▶ **Task details**
Give the lines below again exactly, starting with the line that holds "購入に関するご注意 (829, 347)" and going on through the line that holds "送料に関して (931, 347)".

▶ **Input material**

══════════════════════════════

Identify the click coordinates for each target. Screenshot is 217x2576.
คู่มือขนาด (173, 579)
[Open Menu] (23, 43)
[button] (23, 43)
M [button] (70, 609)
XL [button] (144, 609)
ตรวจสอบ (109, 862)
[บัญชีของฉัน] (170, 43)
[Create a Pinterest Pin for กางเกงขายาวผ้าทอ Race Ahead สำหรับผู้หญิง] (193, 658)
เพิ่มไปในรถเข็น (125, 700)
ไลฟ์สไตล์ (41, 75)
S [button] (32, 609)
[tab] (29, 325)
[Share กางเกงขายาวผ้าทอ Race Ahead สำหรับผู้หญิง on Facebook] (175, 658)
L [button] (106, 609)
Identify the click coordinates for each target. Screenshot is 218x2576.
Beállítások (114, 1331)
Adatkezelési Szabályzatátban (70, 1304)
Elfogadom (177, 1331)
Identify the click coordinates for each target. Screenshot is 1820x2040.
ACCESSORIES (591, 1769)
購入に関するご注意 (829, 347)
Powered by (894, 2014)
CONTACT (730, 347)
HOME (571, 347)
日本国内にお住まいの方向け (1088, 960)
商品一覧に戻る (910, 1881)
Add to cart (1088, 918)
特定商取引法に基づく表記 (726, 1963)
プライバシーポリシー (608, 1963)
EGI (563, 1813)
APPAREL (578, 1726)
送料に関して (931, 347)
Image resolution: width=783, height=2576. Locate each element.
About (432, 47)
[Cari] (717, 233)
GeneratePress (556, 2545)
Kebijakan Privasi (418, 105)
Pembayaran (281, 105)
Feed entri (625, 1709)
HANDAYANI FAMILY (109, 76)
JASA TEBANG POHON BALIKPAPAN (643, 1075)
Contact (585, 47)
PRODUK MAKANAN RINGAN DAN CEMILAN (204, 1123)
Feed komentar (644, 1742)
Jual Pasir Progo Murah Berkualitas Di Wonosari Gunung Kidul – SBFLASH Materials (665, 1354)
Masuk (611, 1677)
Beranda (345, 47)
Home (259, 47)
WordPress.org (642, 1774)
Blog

══════════════════════════════

▶ **Result of this task**
購入に関するご注意 (829, 347)
Powered by (894, 2014)
CONTACT (730, 347)
HOME (571, 347)
日本国内にお住まいの方向け (1088, 960)
商品一覧に戻る (910, 1881)
Add to cart (1088, 918)
特定商取引法に基づく表記 (726, 1963)
プライバシーポリシー (608, 1963)
EGI (563, 1813)
APPAREL (578, 1726)
送料に関して (931, 347)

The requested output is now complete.